• Andrew Jordan

How to Record Trade with Other Businesses

Updated: Mar 1, 2019





This is something that a lot of businesses want to do (I’ll trade my Accounting services for your Legal services, for example).

The IRS is very clear that bartering or trading goods or services creates taxable income. Basically, the IRS views a trade as though you actually sold your goods or services, then turned around and bought the goods or services from the other business. You are also required to count services you bought using trade in your 1099 totals. In other words, not recording barter transactions could subject you to fines and penalties from the IRS.

These instructions are specifically for QuickBooks, but can be applied to most accounting software even though some of the terms might be a little different.

  1. Record an invoice as if you were selling your goods/services. Use the customer name and whatever income account you would if you have made the sale normally for cash. When setting up the customer, put “Customer” at the end of the name. (e.g. Jordan CPA Services Customer)

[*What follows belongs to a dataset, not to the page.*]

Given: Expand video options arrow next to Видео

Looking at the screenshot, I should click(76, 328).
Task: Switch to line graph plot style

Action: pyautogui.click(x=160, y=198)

  2. Record a bill as if you were buying the goods/services you will be receiving. When setting up the vendor, put “Vendor” at the end of the name. (e.g. Jordan CPA Services Vendor) Use the expense account you would have used if this were not a trade transaction (e.g. if you received Legal advice in trade, use the Legal Services expense account). If what you are receiving is not a business expense (like when I trade my professional services with my photographer in exchange for family photos I use personally) then the account to use on the bill will not be an expense account. Instead, use an Equity account called “Distributions” “Member Distributions” “Owner’s Pay and Expenses” or something like that.

  3. You’ll need to first set up an “Other Current Asset” type account called Trade Receivable in your Chart of Accounts and set up a product called Trade that connects to this account. Then create a Credit Memo for the amount on the invoice.

  4. Apply this credit to the invoice. Do this by going to Receive Payment, then selecting the customer and applying the credit. To make sure you did this correctly, look at your Accounts Receivable Aging and make sure the invoice does not still show up as outstanding (if it does show up as outstanding, check that the dates on your report are after the date of the Credit Memo you created).

  5. Create a Vendor Credit for the amount of the bill. Use the same asset account from step 3, Trade Receivable.

  6. Apply the Vendor Credit to the bill. Go to Pay Bills, select the vendor, and “pay” the bill using the Vendor Credit—make sure you don’t accidentally tell QuickBooks to pay the vendor with cash. To make sure you did this correctly, look at your Accounts Payable Aging and make sure the bill does not still show up as outstanding (if it does show up as outstanding, check that the dates on your report are after the date of the Vendor Credit you created).

Why should you record these transactions? The same reasons you should record all of your transactions: it’s the right and honest thing to do, having accurate books can help you get business loans (and avoid committing bank fraud), you’ll sleep better at night, and it will help when you sell your business when the time come, but this is a topic for a whole separate article, which I’m working on.